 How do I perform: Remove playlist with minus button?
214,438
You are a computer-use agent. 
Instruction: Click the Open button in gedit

---

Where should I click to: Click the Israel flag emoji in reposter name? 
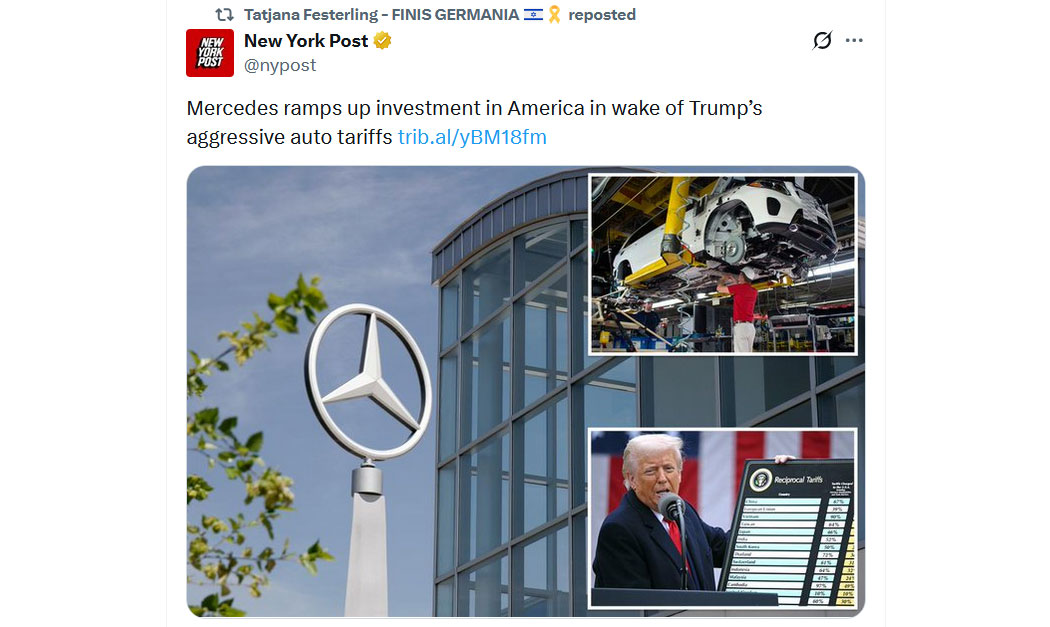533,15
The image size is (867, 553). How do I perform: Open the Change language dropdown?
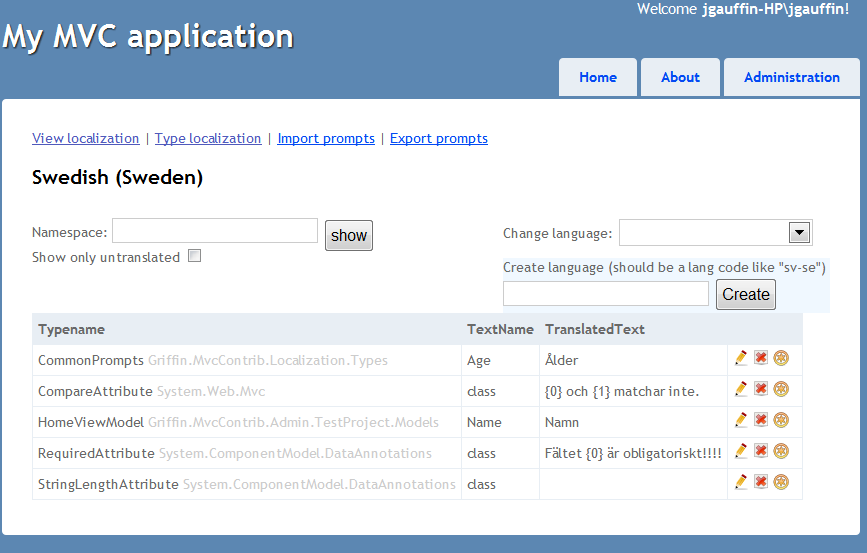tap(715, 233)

---

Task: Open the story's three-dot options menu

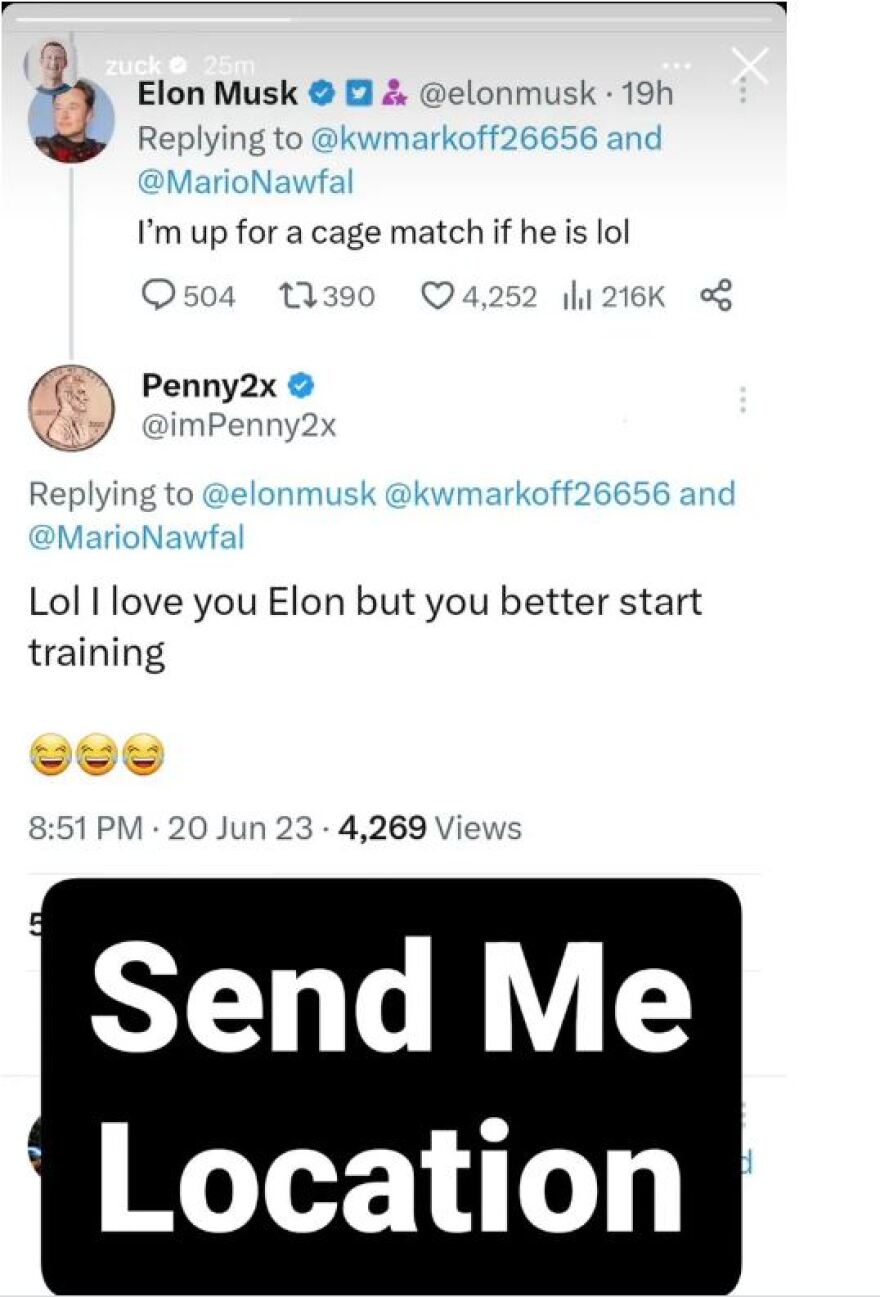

Problem to solve: Retype, exactly and in full, the lines above from the one containing "How do I perform: Remove" through the one containing "Instruction: Click the Open button in gedit".

Expected output:
 How do I perform: Remove playlist with minus button?
214,438
You are a computer-use agent. 
Instruction: Click the Open button in gedit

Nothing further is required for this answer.